Of course this evolved over decades, but once I became aware of it, I could no longer ignore my own disease and the immediate, critical need to begin to treat it. And so I took action. I will forever be grateful to my yoga practice for eventually granting me the sensitivity and awareness necessary for me to see what I could not see before. My life was saved by yoga and by the numerous others I found in the recovery community. We save each other, daily, as Spirit works through us. 

"We can't keep what we have without giving it away." This focus on service in Y12SR (The Yoga Of 12 Step Recovery-- more on that later) has, in the nearly five years since I began the recovery process in earnest, become incredibly important. 

As I became an activist in my own life, I became reacquainted with my own values and my own sense of justice. Looking around, what I see today affects me at a deep level, and I now know why. I frequently hear suggestions from some in so-called conscious communities that "we're all one" and that social justice movements create separation and "that is not yoga"-- or something like that. I'd like to offer the teaching I received, that we are multi-dimensional beings, we are spirit, embodied-- in fact we are spiritual beings living a human existence. If I deny your humanity I have also denied your spirit, and vice versa. If you suffer, it affects me, because we are tied to one another through Spirit. Your liberation is tied to mine. 

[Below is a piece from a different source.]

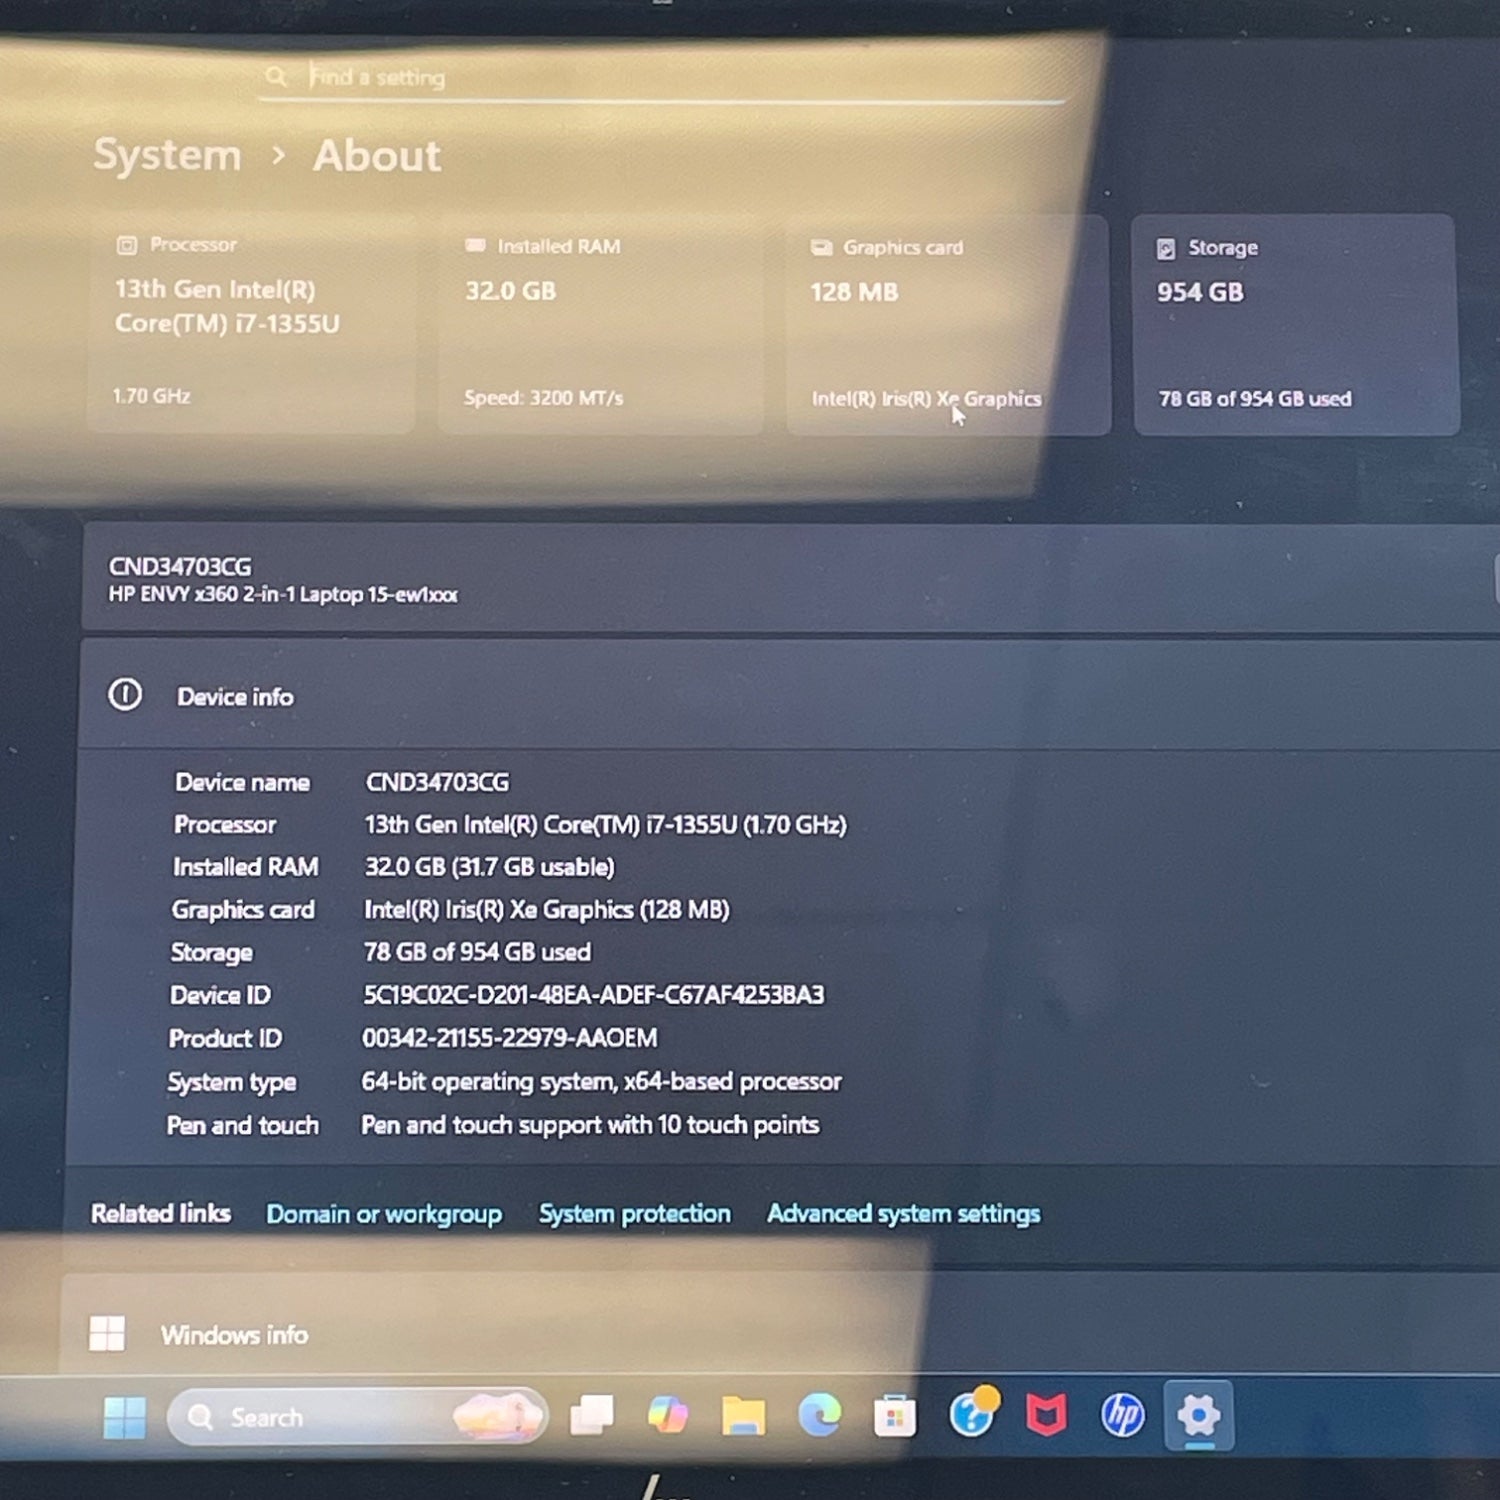The image size is (1500, 1500).
Task: Select the Graphics card 128 MB card
Action: (947, 325)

This makes for harder work-- it necessarily means I will need to take action, I will need to admit to myself the nature of my own bias and privilege (privilege simply means inborn or acquired qualities that offer one a cultural, physical, and/or economic advantage over someone else), and I will need to take a hard look at how my being in the world contributes to suffering or eliminates it. Do I need to be perfect at all times, say the right thing every time, know everything I need to know right now? No. As we say in the 12 step world, "We claim spiritual progress rather than spiritual perfection." All that is required is a willingness-- willingness is like a key in a lock. I'm more willing than ever to make mistakes, to admit weakness, to seek new information and to learn, because I no longer fear for my safety and there is nothing to protect, at the personal level, but my values. My experiences will come and go-- one day I will feel fired up and take action; the next, I'll be exhausted and needing a day of rest. One of the great practical applications of my own personal evolution with yoga is that it has helped me discern where my energies are best spent "just for today" and what is beyond my reach. But every day is a chance to move in the direction of my values and to "grow along spiritual lines." This gives me great hope for my life and especially for the future. 

I feel today that there is a great opportunity for so-called "conscious communities" to call up one another and to support one another in doing the deep work of self-discovery. If we employ the values and principles of yoga the path becomes increasingly clear and the work increasingly possible. More on that in a future post.